Heimerad (also known as Heimrad, Haimrad or Heimo) (c. 970 in Meßkirch near the Bodensee in Baden – 28 June 1019 on the Hasunger Berg (now Burghasungen) near Kassel) was a German priest and travelling preacher, popularly revered as a holy fool.

Life
Born of unfree parents, Heimerad undertook pilgrimages in Germany, Italy and Palestine. After his return to Germany he became a monk in Hersfeld Abbey, but was expelled after a dispute about wearing the order's clothing. Nor was he accepted in the monastery at Paderborn. Because of his conspicuous and unusual way of life he was driven from several places, and became more and more desolate.
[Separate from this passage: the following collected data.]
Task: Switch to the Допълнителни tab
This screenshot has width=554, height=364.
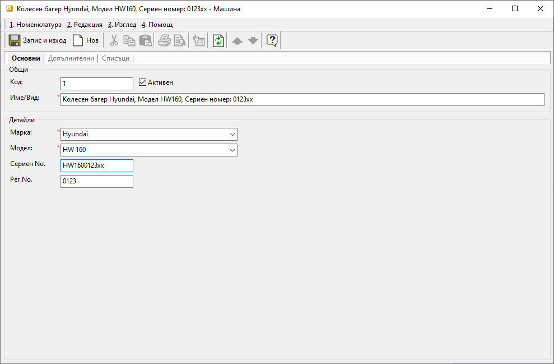Action: [x=71, y=58]
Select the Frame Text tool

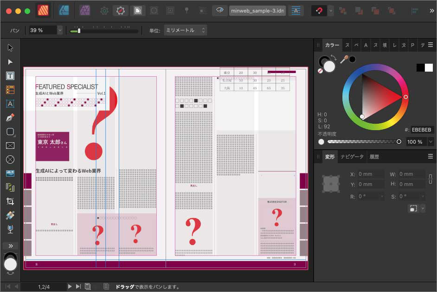10,75
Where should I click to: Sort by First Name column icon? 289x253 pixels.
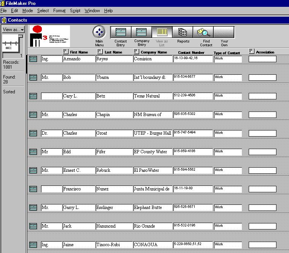pyautogui.click(x=65, y=52)
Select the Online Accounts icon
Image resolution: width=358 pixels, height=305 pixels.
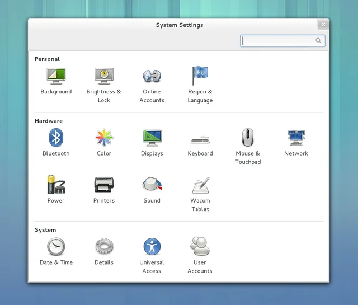(x=152, y=76)
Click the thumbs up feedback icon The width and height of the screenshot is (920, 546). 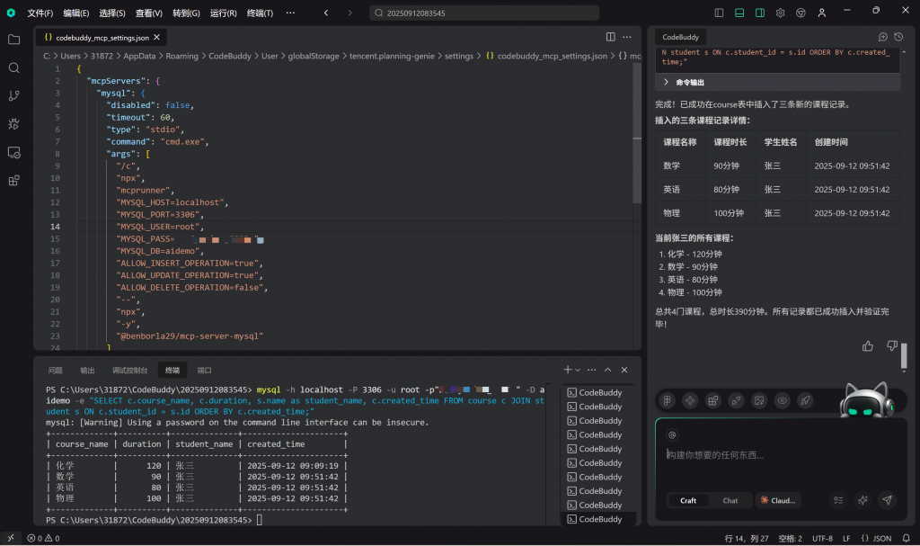click(x=867, y=346)
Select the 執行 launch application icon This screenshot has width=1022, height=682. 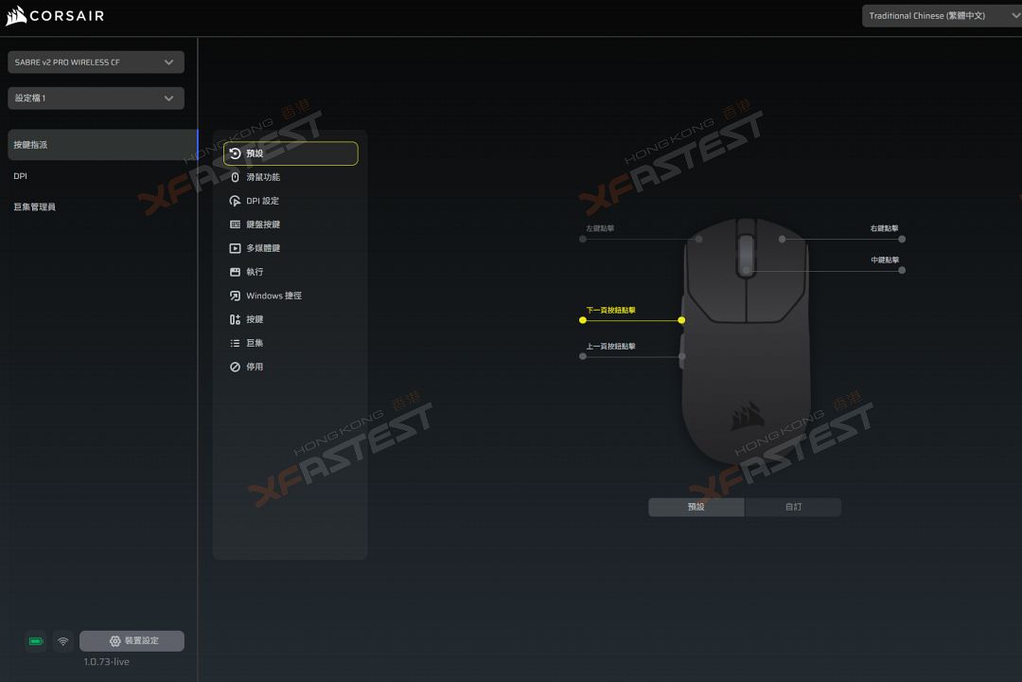tap(236, 272)
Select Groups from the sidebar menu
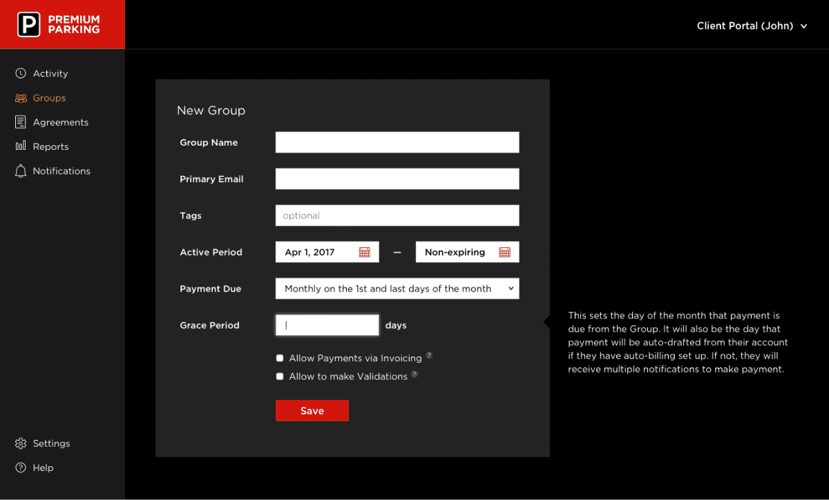 point(48,97)
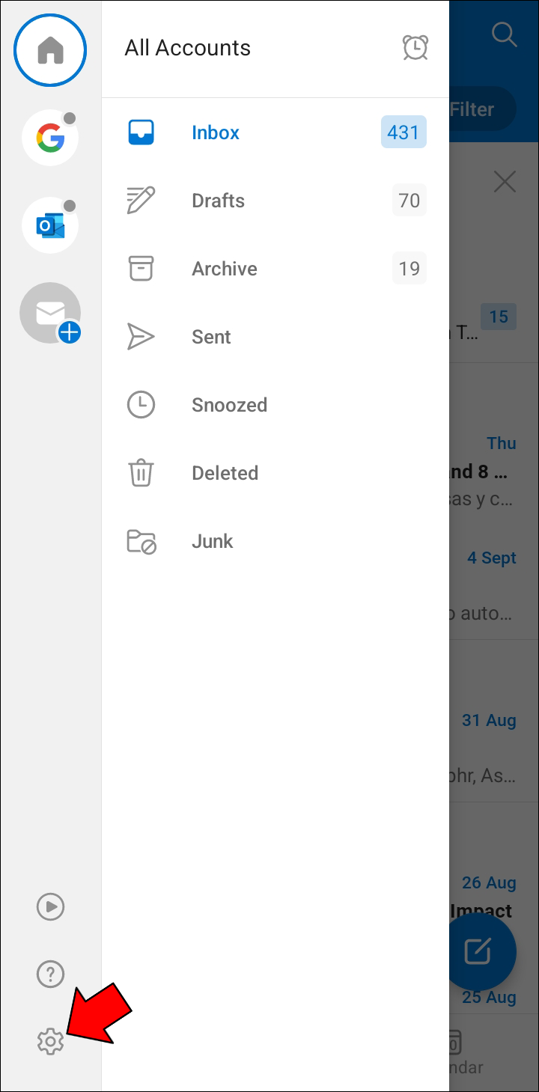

At length he found a site for a hermitage on the Hasunger Berg (today Burghasungen in Zierenberg). At first mocked and scorned even there, with the passage of time he came to be revered as a saint and his advice was sought by the great: he was acquainted with the Empress Kunigunde, Bishop Meinwerk of Paderborn and Aribo, Archbishop of Mainz. He died in 1019, on 28 June, which is his feast day.

The main source for his life is the biography written by the monk Ekkebert of Hersfeld between 1072 and 1090.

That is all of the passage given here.